What you are asked to do = The answer is to be an exact copy of the lines below running from the line with "Task: Open the Controls Catalog icon" down to the line with "Toggle Incl Tax", both ends included, and nothing more.

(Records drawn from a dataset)
┌────────
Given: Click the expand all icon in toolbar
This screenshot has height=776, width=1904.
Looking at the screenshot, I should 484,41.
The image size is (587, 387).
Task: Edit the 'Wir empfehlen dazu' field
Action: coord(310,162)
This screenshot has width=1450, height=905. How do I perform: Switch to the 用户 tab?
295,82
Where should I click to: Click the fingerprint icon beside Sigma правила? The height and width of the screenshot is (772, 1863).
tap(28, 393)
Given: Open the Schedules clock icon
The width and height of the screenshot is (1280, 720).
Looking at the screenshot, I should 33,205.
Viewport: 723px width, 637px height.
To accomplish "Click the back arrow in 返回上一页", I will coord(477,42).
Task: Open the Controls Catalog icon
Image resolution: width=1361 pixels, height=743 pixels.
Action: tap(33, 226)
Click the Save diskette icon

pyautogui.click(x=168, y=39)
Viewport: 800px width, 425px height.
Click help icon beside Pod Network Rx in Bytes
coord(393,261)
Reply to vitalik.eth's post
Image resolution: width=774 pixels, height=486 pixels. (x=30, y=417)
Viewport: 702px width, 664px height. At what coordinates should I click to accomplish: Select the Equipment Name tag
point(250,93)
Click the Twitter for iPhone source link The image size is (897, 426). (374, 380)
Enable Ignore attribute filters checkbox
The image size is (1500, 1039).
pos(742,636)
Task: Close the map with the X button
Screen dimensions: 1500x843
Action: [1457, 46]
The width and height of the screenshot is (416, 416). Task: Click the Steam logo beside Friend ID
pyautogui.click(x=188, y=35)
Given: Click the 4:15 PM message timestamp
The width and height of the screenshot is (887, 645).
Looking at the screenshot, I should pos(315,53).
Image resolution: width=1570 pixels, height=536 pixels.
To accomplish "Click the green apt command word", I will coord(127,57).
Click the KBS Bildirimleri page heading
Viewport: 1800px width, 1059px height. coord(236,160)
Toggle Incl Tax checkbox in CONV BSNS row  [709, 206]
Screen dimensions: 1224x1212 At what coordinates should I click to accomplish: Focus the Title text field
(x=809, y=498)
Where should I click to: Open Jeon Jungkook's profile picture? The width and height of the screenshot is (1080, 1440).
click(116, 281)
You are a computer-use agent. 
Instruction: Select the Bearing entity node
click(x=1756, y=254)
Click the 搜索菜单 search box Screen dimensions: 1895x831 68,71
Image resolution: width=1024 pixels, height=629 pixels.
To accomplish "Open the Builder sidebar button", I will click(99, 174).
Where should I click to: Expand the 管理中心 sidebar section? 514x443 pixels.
└────────
Answer box =
Task: Open the Controls Catalog icon
Image resolution: width=1361 pixels, height=743 pixels.
Action: tap(33, 226)
Click the Save diskette icon

pyautogui.click(x=168, y=39)
Viewport: 800px width, 425px height.
Click help icon beside Pod Network Rx in Bytes
coord(393,261)
Reply to vitalik.eth's post
Image resolution: width=774 pixels, height=486 pixels. (x=30, y=417)
Viewport: 702px width, 664px height. At what coordinates should I click to accomplish: Select the Equipment Name tag
point(250,93)
Click the Twitter for iPhone source link The image size is (897, 426). (374, 380)
Enable Ignore attribute filters checkbox
The image size is (1500, 1039).
pos(742,636)
Task: Close the map with the X button
Screen dimensions: 1500x843
Action: [1457, 46]
The width and height of the screenshot is (416, 416). Task: Click the Steam logo beside Friend ID
pyautogui.click(x=188, y=35)
Given: Click the 4:15 PM message timestamp
The width and height of the screenshot is (887, 645).
Looking at the screenshot, I should pos(315,53).
Image resolution: width=1570 pixels, height=536 pixels.
To accomplish "Click the green apt command word", I will coord(127,57).
Click the KBS Bildirimleri page heading
Viewport: 1800px width, 1059px height. coord(236,160)
Toggle Incl Tax checkbox in CONV BSNS row  [709, 206]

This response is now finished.